======== Extracted data ========
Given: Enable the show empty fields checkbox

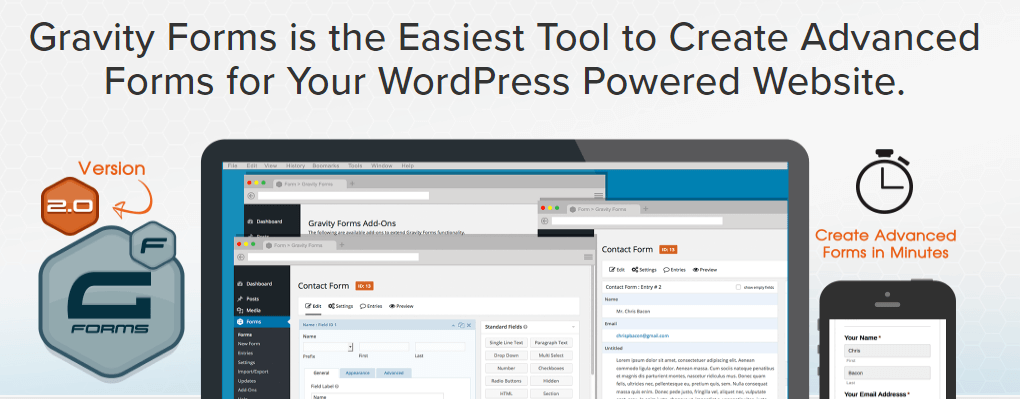Looking at the screenshot, I should tap(738, 287).
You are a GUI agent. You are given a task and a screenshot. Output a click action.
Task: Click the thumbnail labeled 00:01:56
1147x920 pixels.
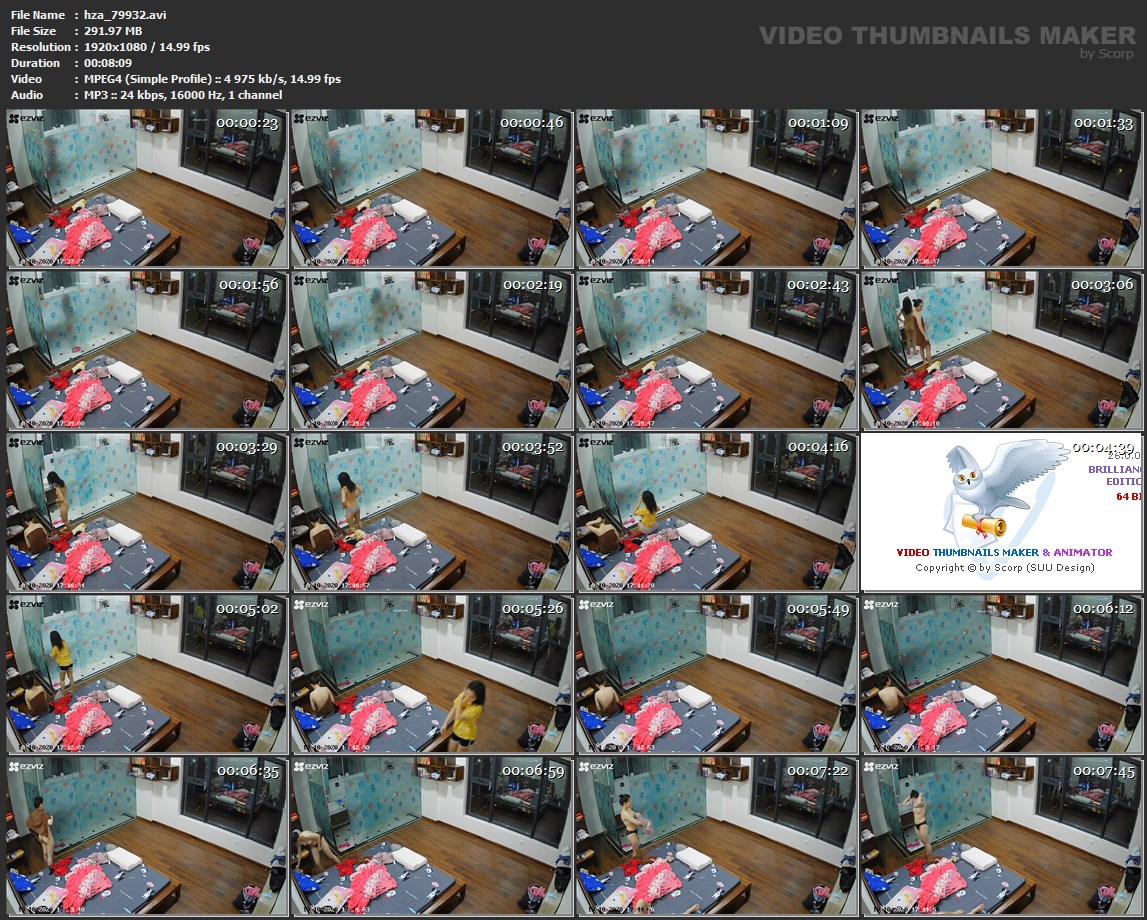pyautogui.click(x=147, y=350)
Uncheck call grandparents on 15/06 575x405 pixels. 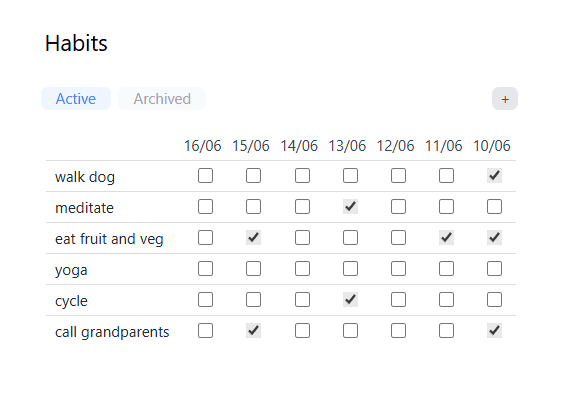coord(253,331)
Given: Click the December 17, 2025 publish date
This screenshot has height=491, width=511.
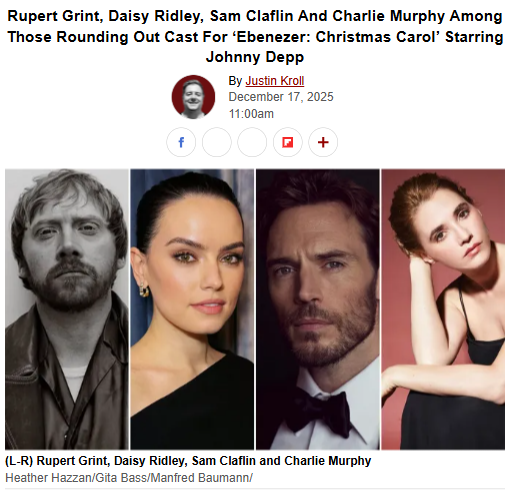Looking at the screenshot, I should click(281, 97).
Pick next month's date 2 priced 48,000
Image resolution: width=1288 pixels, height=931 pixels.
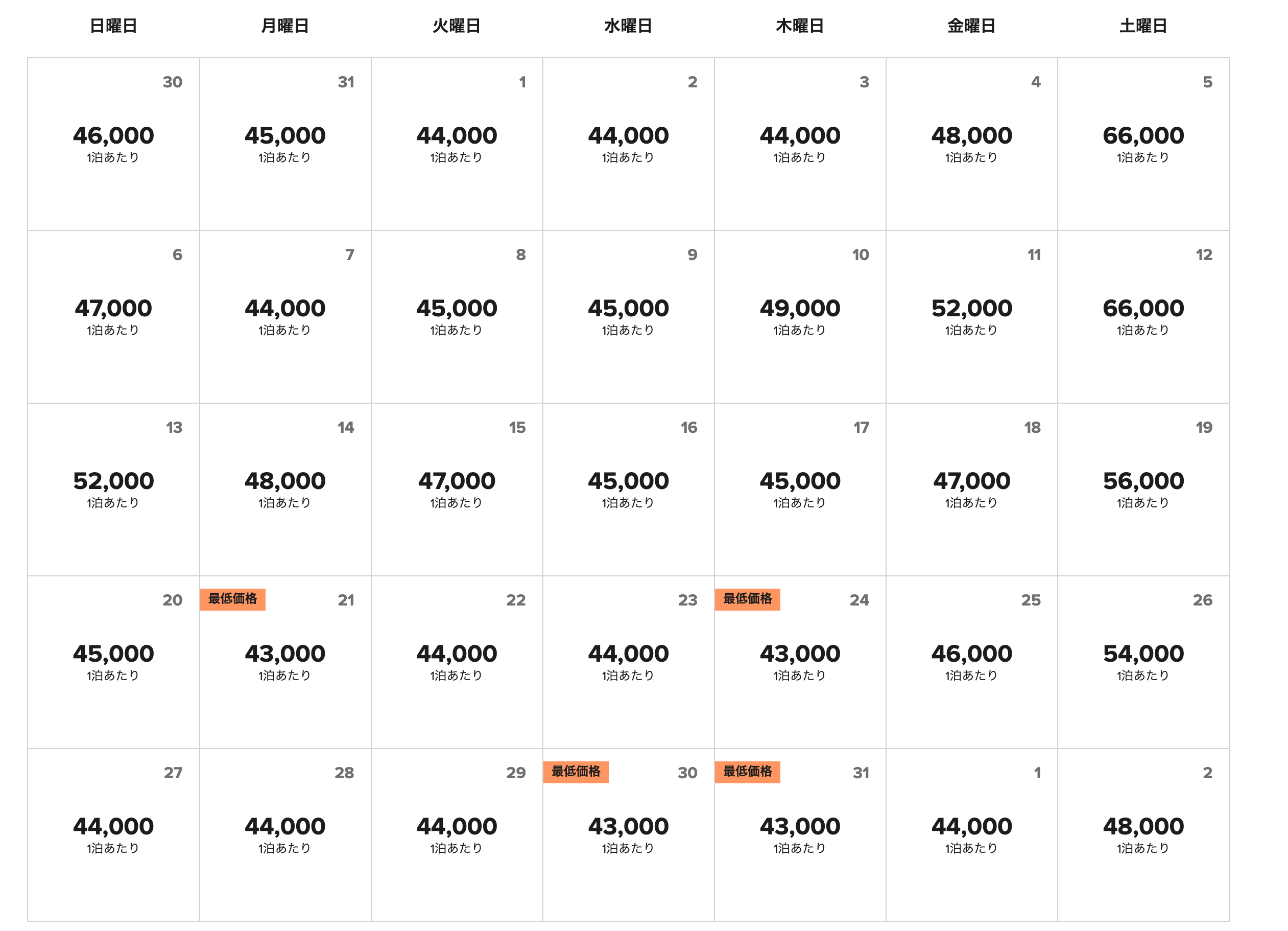(x=1143, y=835)
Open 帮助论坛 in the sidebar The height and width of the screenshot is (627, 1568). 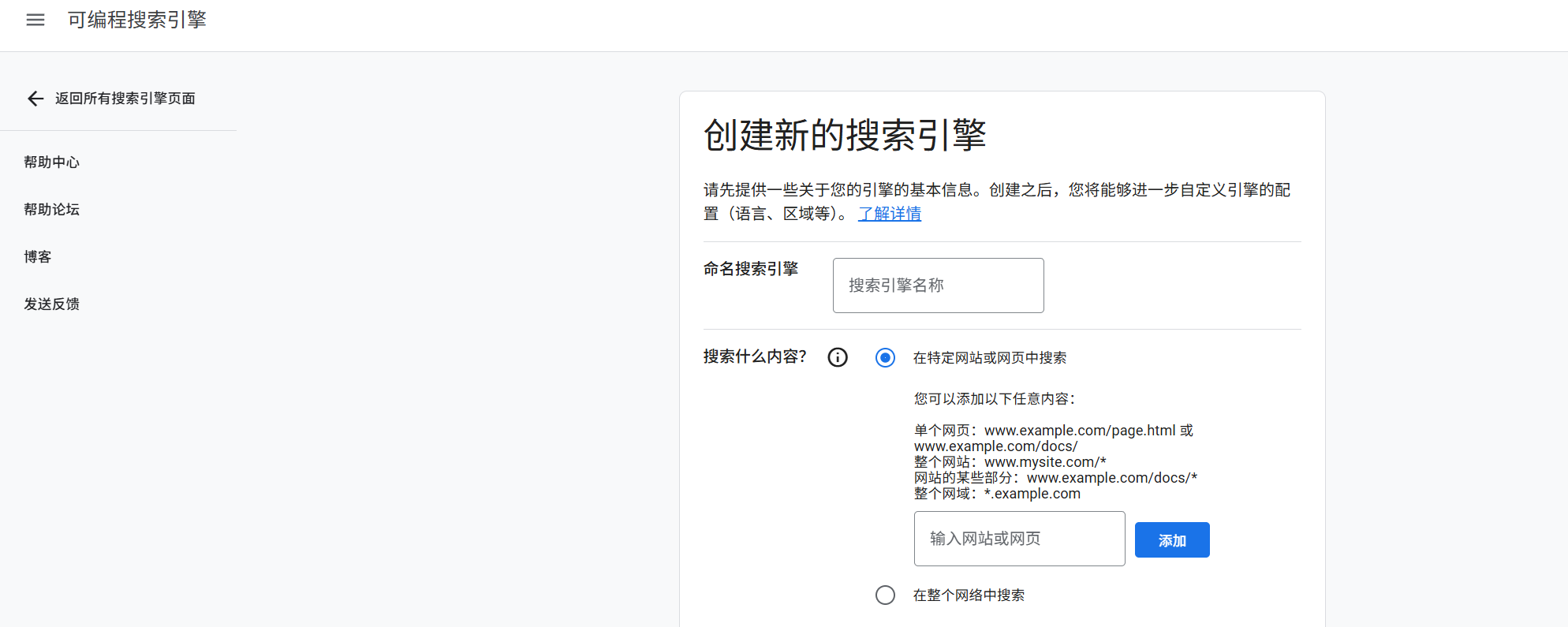[x=52, y=210]
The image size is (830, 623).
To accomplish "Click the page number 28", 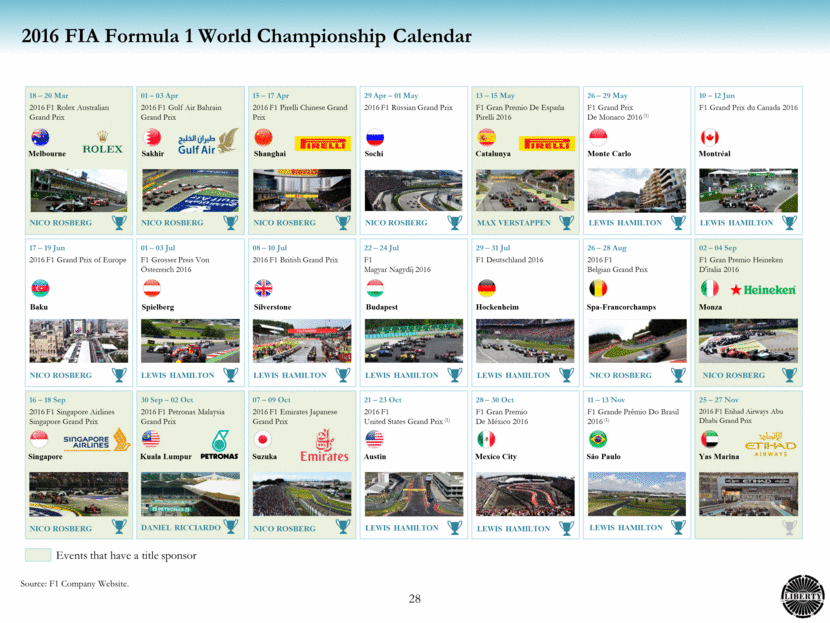I will pos(415,599).
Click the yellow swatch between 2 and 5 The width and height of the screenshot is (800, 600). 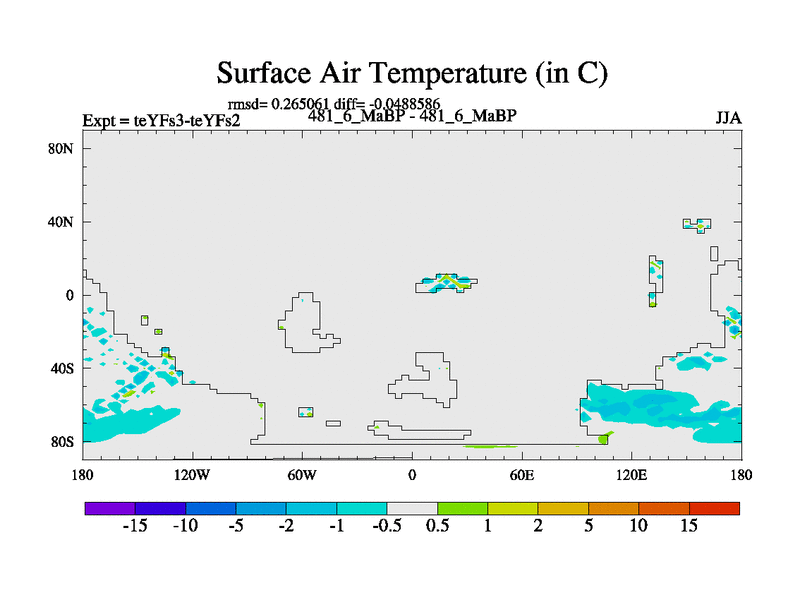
========
Search the records for the string "date" and report each line that has it.

--- Worked solution ---
Given: Click the December 17, 2025 publish date
Pick next month's date 2 priced 48,000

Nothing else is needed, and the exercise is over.